EXTRACTED ENTRIES:
========================

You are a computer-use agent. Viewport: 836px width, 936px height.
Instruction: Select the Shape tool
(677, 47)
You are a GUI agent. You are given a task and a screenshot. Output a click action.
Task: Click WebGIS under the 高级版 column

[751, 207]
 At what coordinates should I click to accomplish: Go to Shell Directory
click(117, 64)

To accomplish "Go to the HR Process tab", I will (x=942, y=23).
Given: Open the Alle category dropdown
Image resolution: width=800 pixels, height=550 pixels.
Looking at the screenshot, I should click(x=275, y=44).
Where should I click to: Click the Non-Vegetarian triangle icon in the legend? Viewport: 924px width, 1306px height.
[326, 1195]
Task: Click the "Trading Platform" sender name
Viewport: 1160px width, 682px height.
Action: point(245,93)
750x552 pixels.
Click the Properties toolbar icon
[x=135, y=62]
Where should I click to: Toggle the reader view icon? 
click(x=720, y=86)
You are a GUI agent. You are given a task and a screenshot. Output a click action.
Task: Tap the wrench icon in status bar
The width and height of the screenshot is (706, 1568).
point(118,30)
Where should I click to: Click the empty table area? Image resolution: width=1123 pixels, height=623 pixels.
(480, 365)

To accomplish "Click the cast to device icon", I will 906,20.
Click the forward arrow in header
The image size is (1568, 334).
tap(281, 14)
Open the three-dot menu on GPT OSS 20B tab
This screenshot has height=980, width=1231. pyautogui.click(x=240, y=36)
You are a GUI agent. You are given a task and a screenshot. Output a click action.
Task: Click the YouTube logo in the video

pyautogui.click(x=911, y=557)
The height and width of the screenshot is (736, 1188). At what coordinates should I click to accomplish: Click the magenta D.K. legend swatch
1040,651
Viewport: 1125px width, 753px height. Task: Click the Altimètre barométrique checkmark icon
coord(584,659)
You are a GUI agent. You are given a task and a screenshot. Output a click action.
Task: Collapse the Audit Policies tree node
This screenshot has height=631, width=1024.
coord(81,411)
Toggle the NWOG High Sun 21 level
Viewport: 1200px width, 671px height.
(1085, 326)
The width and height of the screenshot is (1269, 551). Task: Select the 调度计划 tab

========================

TASK PROMPT:
Check each line of the records above, and copy those that hold the word "will".

SOLUTION FOR THIS EXERCISE:
To accomplish "Go to the HR Process tab", I will (x=942, y=23).
To accomplish "Click the cast to device icon", I will 906,20.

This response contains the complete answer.